The vertical headstone is the most common from of memorial in New Zealand cemeteries. The headstone concept probably stems from Egyptian stelai, which were vertical slabs positioned outside tombs, and inscribed to indicate the requirements for ritual re-provisioning of the tomb.
Stelai appeared in Greek culture by the 9th Century. The simple headstone has become elaborated by decoration with ornamental visual devices, borders and symbols.
The single arch can be unadorned, or with side colonettes. In architecture, these miniature columns can frame openings – windows and doorframes. This provides the colonaded headstone with the additional symbolism as a portal for the departed.
A three-lobed headstone (or arch in buildings) is associated with the Christian Holy Trinity – God, the Son, and the Holy Ghost.
These Gothic Arch forms are often associated with botanical motifs – plant forms with specific Christian associations such as ivy, palm fronds, lilies, roses and others (see symbols listings).
Only two graves at Symonds Street cemetery have both a headstone and a footstone. These are in the General and Wesleyan section.
The most common and powerful symbol of Christianity. As headstone, crosses are often mounted on three steps, which symbolize faith, hope and charity.
While the Cross (a symbol of Christ’s crucifixion) is a popular headstone form at the Karori Cemetery in Wellington, it is rare at Symonds Street Cemetery.
This is probably related to the loss of many Catholic graves during the building of the motorways.
A variant is where the form of a church in the shape of a cross is part of the horizontal structure of a grave. This version works as simultaneous allusions to the crucifixion, as well as the church being the house of God.As an example, see the grave of Katherine Blanch Daveney in the Anglican section of the Symonds Street Cemetery.
There are different versions of the Christian cross represented in cemetery headstones:
Latin Cross - One of the oldest and simplest symbols of Christianity and the most commonly-used. It has also been called ‘God’s mark.’
Calvary Cross - A Latin cross standing on three steps or blocks, it signifies faith, hope and charity (or love).
Botonee Cross- So named because of its modified trefoil (three-lobed) ends, represents the trinity.
Celtic Cross- The circle around the crosspiece symbolizes eternity. Its origin can be traced to the Celtic cultures of the British Isles.
Eastern Cross- Used in Orthodox (Russian/ Greek) Christian Religions, this cross’ upper horizontal shoulder represents the inscription over the head of Jesus on the actual cross of the crucifiction. The lower slanting shoulder represents the footrest of the crucified Jesus.
Flueree Cross/Gothic Cross - This flowered cross symbolizes the adult Christian by its more opened flared out ends.

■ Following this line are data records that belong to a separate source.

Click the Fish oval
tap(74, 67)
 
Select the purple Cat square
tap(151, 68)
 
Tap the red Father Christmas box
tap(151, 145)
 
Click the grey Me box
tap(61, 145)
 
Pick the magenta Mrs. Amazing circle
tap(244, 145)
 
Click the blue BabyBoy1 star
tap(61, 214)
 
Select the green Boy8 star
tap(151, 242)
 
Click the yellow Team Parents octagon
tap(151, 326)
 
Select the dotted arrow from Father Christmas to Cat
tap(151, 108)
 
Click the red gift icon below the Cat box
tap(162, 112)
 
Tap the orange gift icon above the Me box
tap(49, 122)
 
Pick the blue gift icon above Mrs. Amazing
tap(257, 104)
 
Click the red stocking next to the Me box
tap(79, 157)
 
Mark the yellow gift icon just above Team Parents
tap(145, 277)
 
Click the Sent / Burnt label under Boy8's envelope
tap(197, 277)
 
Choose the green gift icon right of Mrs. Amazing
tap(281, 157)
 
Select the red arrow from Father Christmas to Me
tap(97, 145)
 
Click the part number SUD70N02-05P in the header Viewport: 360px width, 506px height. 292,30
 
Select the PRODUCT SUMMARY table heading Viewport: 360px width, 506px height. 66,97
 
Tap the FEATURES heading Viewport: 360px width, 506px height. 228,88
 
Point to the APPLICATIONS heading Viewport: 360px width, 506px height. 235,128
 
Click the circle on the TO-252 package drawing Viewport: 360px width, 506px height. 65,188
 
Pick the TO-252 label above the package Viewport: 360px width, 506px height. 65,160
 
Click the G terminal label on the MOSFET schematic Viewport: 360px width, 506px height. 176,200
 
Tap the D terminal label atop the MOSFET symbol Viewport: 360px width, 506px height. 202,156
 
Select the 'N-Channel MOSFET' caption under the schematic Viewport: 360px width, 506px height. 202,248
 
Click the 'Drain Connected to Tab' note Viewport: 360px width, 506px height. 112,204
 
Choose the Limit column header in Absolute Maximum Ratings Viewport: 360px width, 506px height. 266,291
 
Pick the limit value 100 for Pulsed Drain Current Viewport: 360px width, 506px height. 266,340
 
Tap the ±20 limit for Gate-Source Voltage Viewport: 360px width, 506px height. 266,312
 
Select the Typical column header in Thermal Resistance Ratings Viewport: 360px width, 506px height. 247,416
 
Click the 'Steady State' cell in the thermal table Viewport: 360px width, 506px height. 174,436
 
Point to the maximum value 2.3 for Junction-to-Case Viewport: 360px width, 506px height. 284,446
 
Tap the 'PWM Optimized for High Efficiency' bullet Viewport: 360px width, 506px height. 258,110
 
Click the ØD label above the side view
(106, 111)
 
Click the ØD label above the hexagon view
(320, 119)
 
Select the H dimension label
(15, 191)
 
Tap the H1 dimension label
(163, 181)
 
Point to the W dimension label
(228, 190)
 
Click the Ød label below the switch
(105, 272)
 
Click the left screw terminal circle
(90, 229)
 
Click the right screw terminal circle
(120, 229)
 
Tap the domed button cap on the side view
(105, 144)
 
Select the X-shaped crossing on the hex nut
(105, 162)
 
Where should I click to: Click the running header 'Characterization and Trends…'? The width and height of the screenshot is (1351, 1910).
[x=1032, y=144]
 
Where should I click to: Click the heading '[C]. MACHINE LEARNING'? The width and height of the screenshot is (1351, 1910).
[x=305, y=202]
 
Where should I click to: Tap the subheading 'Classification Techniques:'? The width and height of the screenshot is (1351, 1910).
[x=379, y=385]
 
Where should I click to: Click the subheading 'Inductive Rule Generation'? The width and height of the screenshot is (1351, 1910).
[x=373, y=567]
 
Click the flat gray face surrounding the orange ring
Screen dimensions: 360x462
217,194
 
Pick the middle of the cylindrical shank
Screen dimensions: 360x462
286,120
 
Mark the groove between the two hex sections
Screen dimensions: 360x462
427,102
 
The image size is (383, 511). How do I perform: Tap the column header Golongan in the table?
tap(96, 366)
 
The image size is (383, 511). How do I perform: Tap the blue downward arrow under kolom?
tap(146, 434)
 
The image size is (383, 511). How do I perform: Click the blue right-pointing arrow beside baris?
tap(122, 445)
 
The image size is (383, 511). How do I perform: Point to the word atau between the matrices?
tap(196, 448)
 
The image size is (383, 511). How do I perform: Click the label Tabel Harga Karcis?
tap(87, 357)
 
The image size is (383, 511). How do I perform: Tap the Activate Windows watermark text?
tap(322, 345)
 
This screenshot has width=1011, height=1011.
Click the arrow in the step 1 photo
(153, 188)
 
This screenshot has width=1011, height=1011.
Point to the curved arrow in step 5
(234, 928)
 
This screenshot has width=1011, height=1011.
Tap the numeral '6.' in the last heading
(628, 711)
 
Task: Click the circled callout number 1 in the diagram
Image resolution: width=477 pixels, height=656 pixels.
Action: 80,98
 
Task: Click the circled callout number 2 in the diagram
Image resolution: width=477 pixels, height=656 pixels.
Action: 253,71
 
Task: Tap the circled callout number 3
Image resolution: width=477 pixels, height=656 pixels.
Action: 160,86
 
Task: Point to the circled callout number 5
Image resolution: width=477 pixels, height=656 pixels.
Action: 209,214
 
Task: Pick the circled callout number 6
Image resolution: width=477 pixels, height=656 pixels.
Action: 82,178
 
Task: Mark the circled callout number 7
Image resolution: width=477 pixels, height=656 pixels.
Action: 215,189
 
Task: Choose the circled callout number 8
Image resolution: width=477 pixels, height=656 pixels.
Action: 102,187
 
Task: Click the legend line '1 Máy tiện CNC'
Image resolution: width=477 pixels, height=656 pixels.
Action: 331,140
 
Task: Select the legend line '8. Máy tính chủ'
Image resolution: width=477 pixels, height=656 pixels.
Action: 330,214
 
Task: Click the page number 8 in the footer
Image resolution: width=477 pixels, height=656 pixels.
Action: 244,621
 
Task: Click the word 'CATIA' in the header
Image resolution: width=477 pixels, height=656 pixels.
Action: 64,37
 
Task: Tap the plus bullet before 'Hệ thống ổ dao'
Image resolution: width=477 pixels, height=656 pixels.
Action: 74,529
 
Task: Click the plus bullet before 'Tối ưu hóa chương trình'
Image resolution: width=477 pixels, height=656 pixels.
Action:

Ionic Cross - Similar to the Celtic Cross, with outward-flaring ends. The ionic cross signifies everlasting salvation, love and glory. The circle around the crosspiece symbolizes eternity.
Obelisks first appeared in the Egyptian middle kingdom, placed in pairs at temple entrances. They represented the sacred symbol of the sun god Heliopolis. Obelisks taken to Europe were then placed on pedestals. They were used in this manner in 18th and 19th Century cemeteries.
An obelisk in the Anglican section is made of black Swedish granite. In the Presbyterian section, there is one (at the grave of Archibald Clark) incorporated into an elaborate Gothic architectural context.
In funerary art, the obelisk’s role is to locate the body in space. Inscriptions are usually placed on the supporting pedestals.
A development of the obelisk. An eight-faced tapering spire in the Presbyterian section of the cemetery is topped with an acorn, which is a symbol of fertility.
An architectural detail that has found its way into funerary ornament. In its clearest form it refers to architecture, representing the house of God in miniature. There are a few pinnacles in the Symonds Street cemetery.
Tomb design from the Victorian era usually avoids reference to the body – preferring instead to point to spiritual or emotional aspects such as the passage of the soul, or regret and sorrow among those still living.
Sarcophagus (literally ‘flesh-eating’) tombs are a direct allusion of the body. They date from before Roman times, when limestone boxes were belied to eat the body.
At Symonds Street Cemetery there are several sarcophagi, especially in the Jewish section. They all have a raised, body-size slab, but they are not thought to contain a coffin above ground level.
Mausoleums are free-standing structures in which a single body – or those of a family – are entombed above, or away from, the ground.
The word comes from the impressive tomb of King Mausolus, the Persian governor of Caria (in Turkey). It was one of the Seven Wonders of the Ancient World.
Historically mausloea were used for deceased people of high importance. By the 19th Century they became popular with the nobility and gentry of many European and Middle-Eastern countries.
There are no proper mausoleums at Symonds Street Cemetery, but at Waikumete Cemetery in west Auckland, there is a section devoted to mausolea of different religions.